**WHAT YOU NEED TO DO**
Read the records and write them out again exactly.

= Beginning of Section =

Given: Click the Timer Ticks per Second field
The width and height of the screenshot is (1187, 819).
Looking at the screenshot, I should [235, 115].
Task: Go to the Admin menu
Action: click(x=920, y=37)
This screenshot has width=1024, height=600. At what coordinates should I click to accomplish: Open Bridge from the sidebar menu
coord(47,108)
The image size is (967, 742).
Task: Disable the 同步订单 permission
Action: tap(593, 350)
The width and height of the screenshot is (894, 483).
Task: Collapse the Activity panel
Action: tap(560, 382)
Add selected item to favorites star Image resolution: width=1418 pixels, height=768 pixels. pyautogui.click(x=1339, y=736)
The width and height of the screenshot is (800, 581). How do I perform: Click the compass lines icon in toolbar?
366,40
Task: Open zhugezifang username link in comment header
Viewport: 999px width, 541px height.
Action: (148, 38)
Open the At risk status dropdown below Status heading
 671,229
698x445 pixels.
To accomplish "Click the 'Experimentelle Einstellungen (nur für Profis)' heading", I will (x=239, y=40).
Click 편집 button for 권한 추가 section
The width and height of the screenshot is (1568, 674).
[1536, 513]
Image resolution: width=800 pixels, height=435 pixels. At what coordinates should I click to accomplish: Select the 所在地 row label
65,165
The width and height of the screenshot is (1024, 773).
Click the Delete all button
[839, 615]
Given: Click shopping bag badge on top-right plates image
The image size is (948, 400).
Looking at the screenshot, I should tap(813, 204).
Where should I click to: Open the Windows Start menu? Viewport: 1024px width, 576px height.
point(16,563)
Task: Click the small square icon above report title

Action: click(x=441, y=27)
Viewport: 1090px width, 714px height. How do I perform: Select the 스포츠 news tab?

= End of Section =

**WRITTEN RESPONSE**
Given: Click the Timer Ticks per Second field
The width and height of the screenshot is (1187, 819).
Looking at the screenshot, I should [235, 115].
Task: Go to the Admin menu
Action: click(x=920, y=37)
This screenshot has width=1024, height=600. At what coordinates should I click to accomplish: Open Bridge from the sidebar menu
coord(47,108)
The image size is (967, 742).
Task: Disable the 同步订单 permission
Action: tap(593, 350)
The width and height of the screenshot is (894, 483).
Task: Collapse the Activity panel
Action: tap(560, 382)
Add selected item to favorites star Image resolution: width=1418 pixels, height=768 pixels. pyautogui.click(x=1339, y=736)
The width and height of the screenshot is (800, 581). How do I perform: Click the compass lines icon in toolbar?
366,40
Task: Open zhugezifang username link in comment header
Viewport: 999px width, 541px height.
Action: (148, 38)
Open the At risk status dropdown below Status heading
 671,229
698x445 pixels.
To accomplish "Click the 'Experimentelle Einstellungen (nur für Profis)' heading", I will (x=239, y=40).
Click 편집 button for 권한 추가 section
The width and height of the screenshot is (1568, 674).
[1536, 513]
Image resolution: width=800 pixels, height=435 pixels. At what coordinates should I click to accomplish: Select the 所在地 row label
65,165
The width and height of the screenshot is (1024, 773).
Click the Delete all button
[839, 615]
Given: Click shopping bag badge on top-right plates image
The image size is (948, 400).
Looking at the screenshot, I should tap(813, 204).
Where should I click to: Open the Windows Start menu? Viewport: 1024px width, 576px height.
point(16,563)
Task: Click the small square icon above report title

Action: click(x=441, y=27)
Viewport: 1090px width, 714px height. How do I perform: Select the 스포츠 news tab?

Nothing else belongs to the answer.